→ Activity: Omitting the images, transcribe the records below exactly as they stand.

→ Material for this task:

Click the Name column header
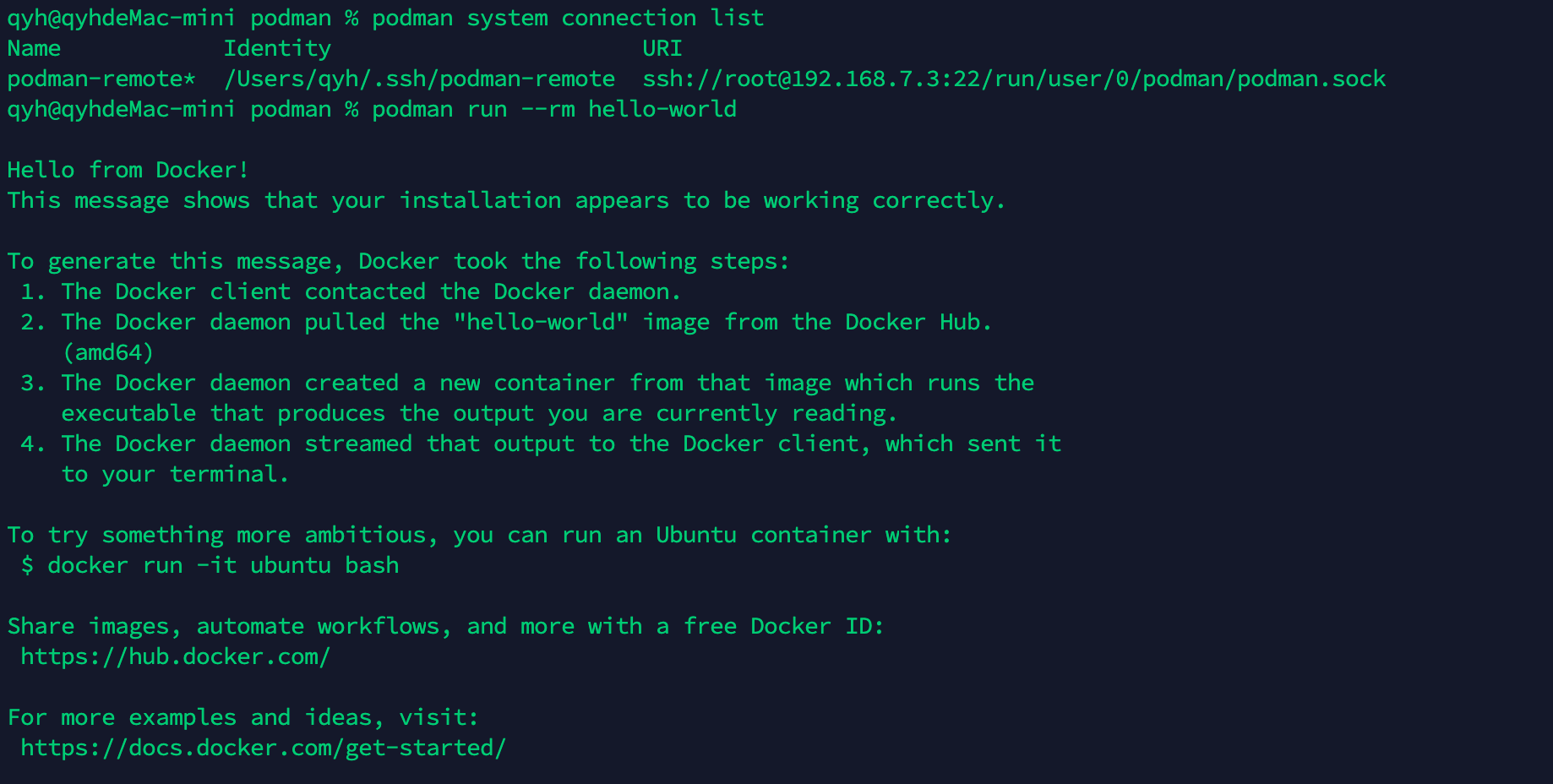Viewport: 1553px width, 784px height. pos(34,48)
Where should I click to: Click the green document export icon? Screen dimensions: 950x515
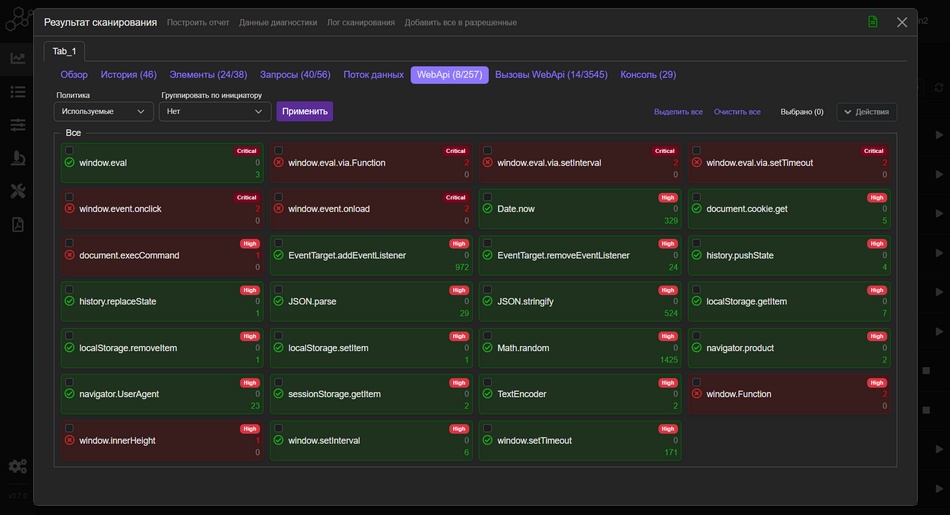tap(873, 22)
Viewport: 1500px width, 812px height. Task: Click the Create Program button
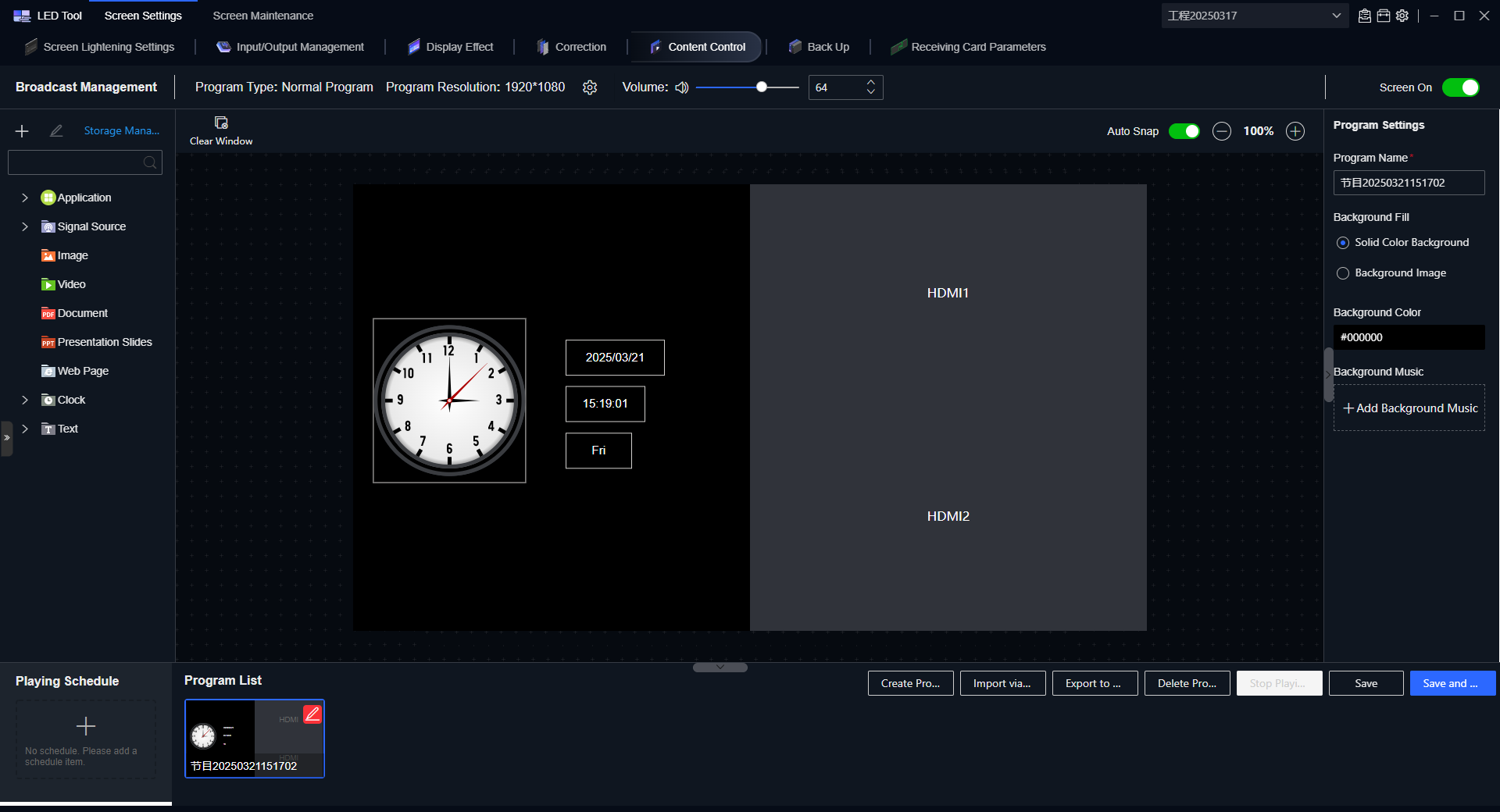pyautogui.click(x=910, y=683)
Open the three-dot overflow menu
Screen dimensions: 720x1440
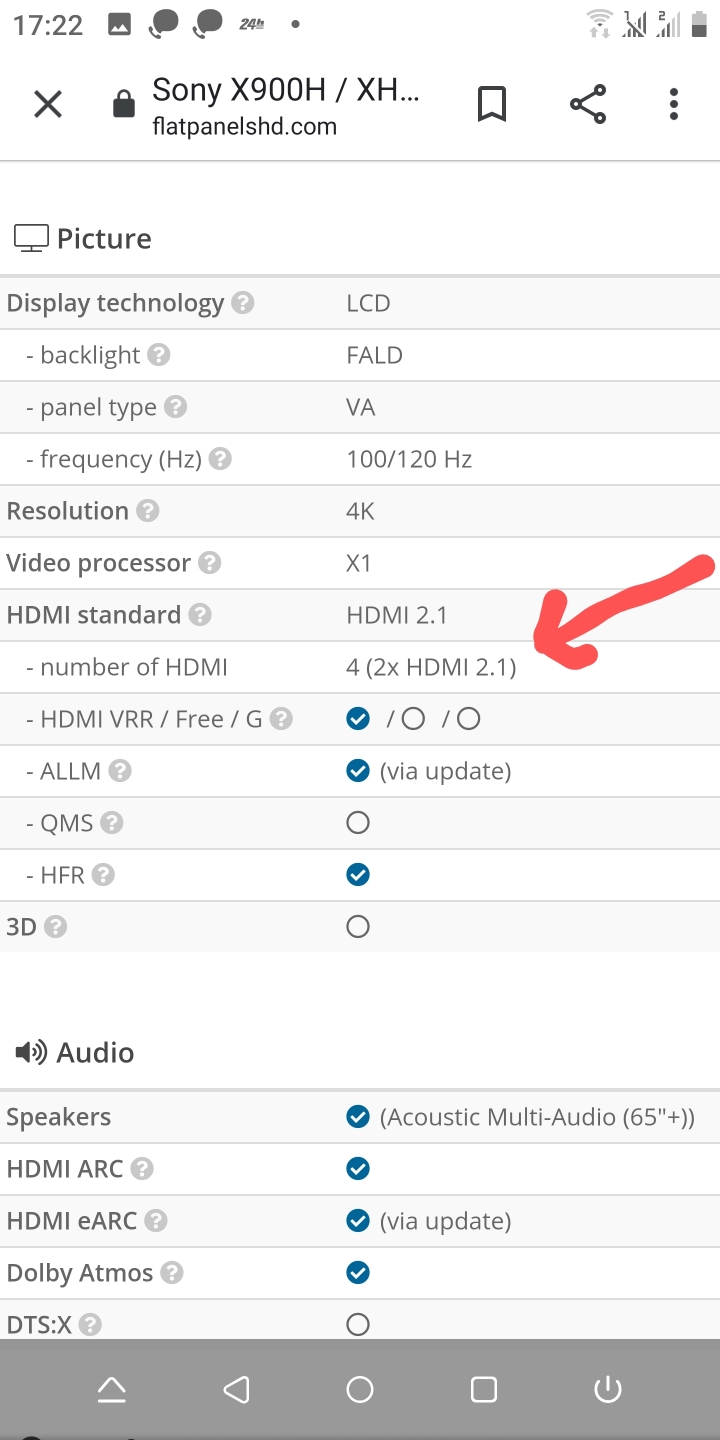674,104
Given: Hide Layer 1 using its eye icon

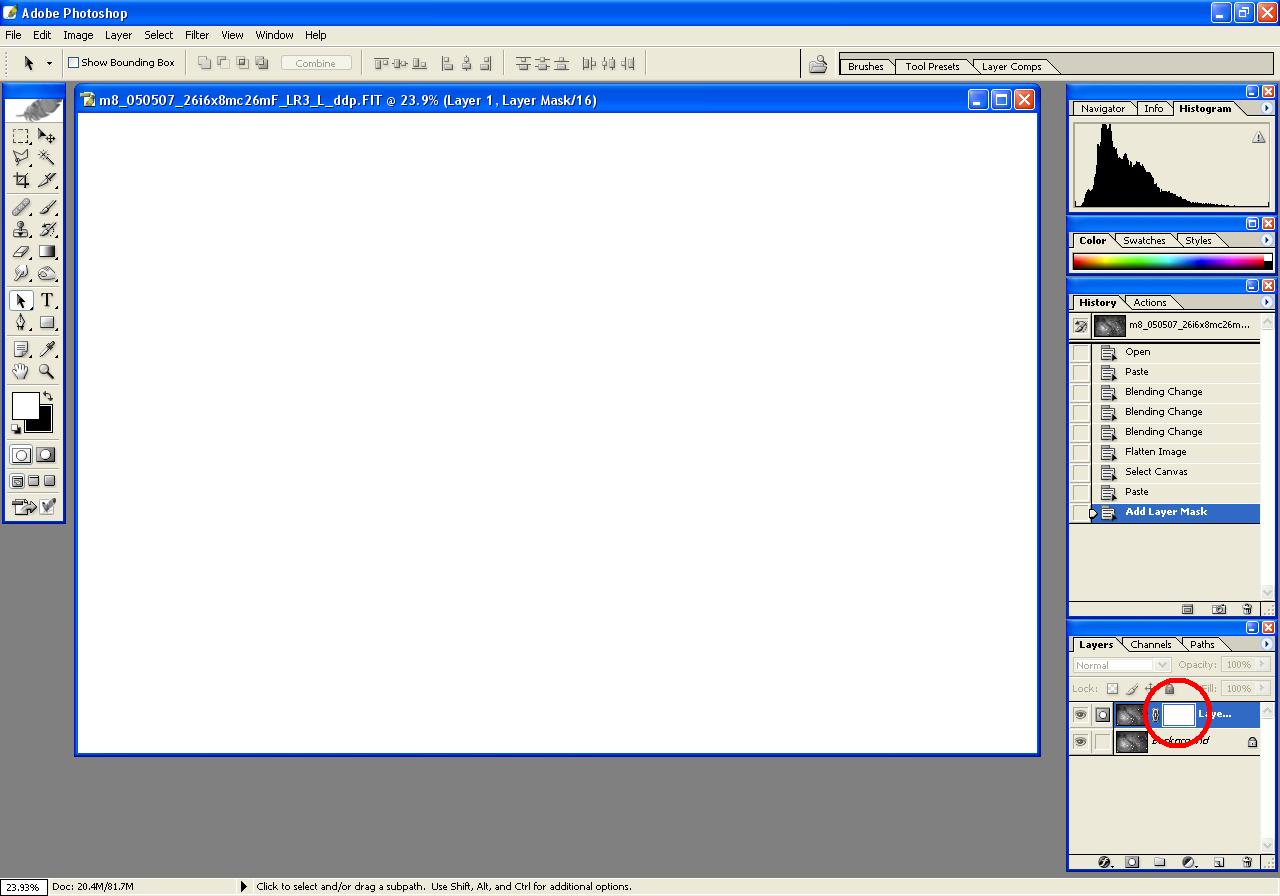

→ Answer for this exercise:
Click the Name column header
Viewport: 1553px width, 784px height. pos(34,48)
Where should I click to: Click the green document export icon? Screen dimensions: 950x515
tap(873, 22)
Viewport: 1500px width, 812px height. Task: Click the Create Program button
pyautogui.click(x=910, y=683)
Open the three-dot overflow menu
Screen dimensions: 720x1440
674,104
Given: Hide Layer 1 using its eye icon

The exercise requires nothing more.